Let's see. Bumbling mumbling Professor Phil Redmond, the Cardinal Richelieu of Croxteth, goes on record to complain about the BBC scrapping Grange Hill...almost exactly one month since he urged the corporation to do just that.
First he's unhappy with the Beeb for not cancelling the series. Now he's unhappy with the Beeb for cancelling the series. And people wonder why, during the last few years when Grange Hill was produced by Redmond and Mersey Television/Lime Pictures instead of the BBC, the show had completely lost its way.

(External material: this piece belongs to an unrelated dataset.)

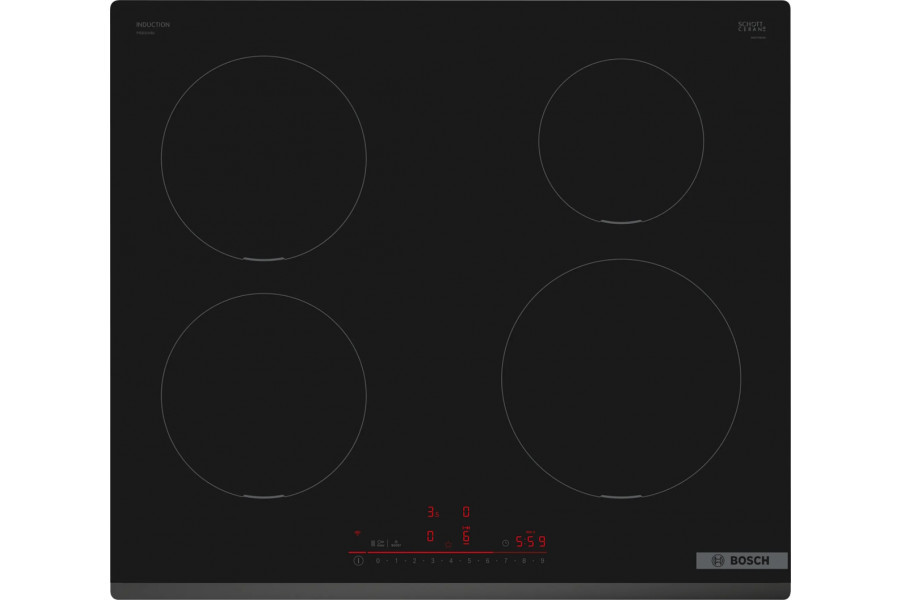Select the front-right zone display showing 6
Screen dimensions: 900x600
click(x=466, y=538)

Not content with merely reversing his position 180 degrees, however, he goes on to suggest it's all the fault of the 2012 Olympics. Or the price of DVDs. Or cultural elites.

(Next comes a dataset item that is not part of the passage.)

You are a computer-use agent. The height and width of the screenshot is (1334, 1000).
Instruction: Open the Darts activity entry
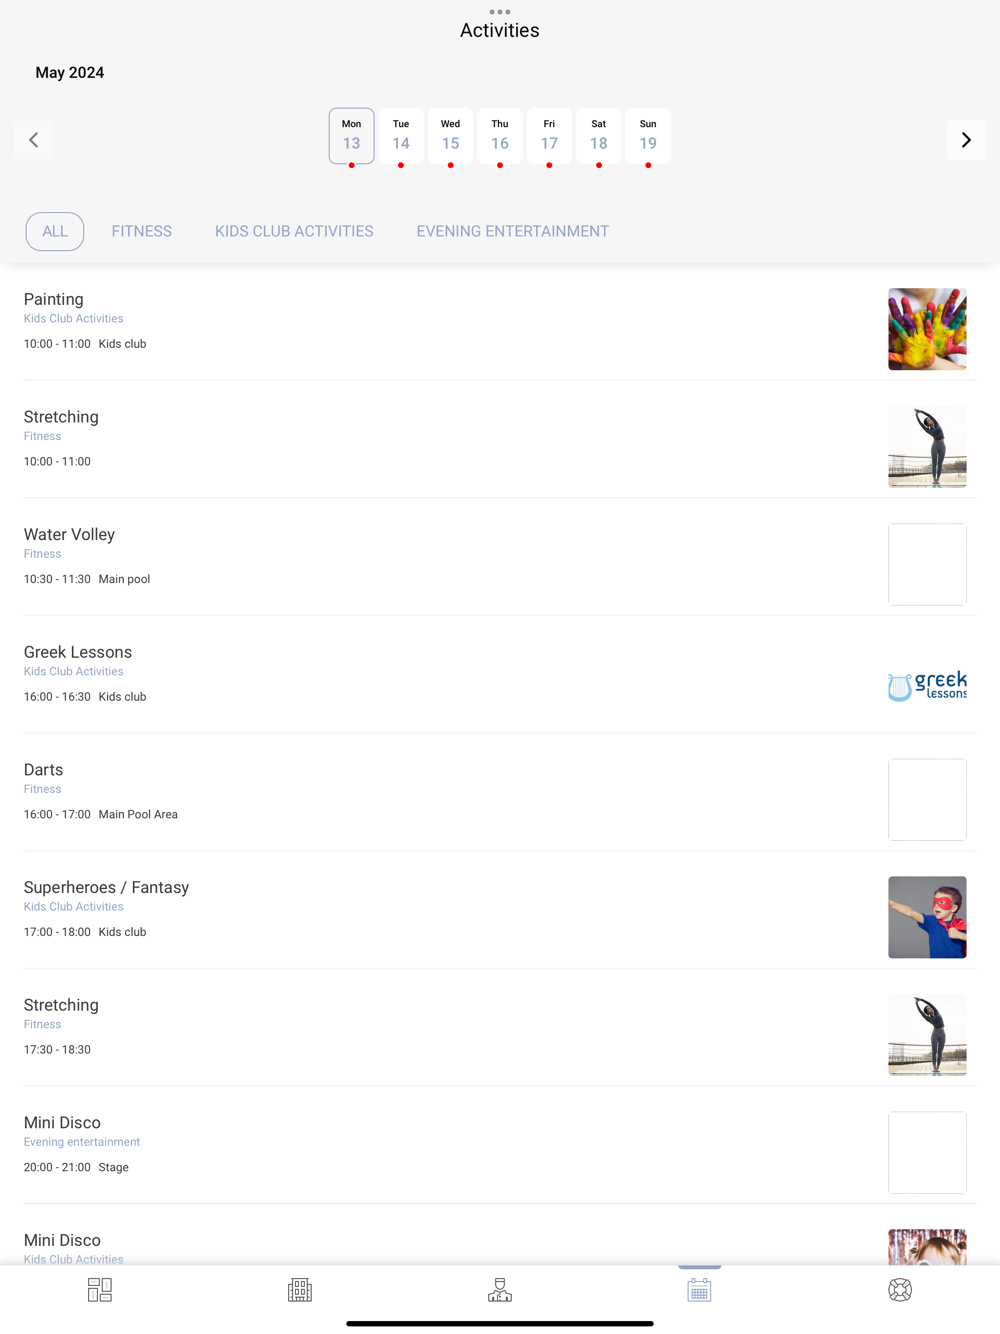(x=500, y=792)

Whatever, it's nothing to do with him. Oh no. He's just the bloke who created the series, wrestled it back off the BBC in 2002 and proceeded to rubbish the idea it was specifically set in a school in north London by a) saying "it was never made clear where the school was set" (despite characters continually referring to, and living in, London boroughs for 25 years) and b) bringing in a load of kids from Liverpool, Manchester and Leeds. Oh, and who also went on to make the whole thing far less gritty and far more cartoon-like, prompting the Beeb to move it to 4.30pm instead of 5pm, then onto the CBBC channel instead of solely on BBC1, and finally to do what it had wanted to do for the last five years, which was pull the plug.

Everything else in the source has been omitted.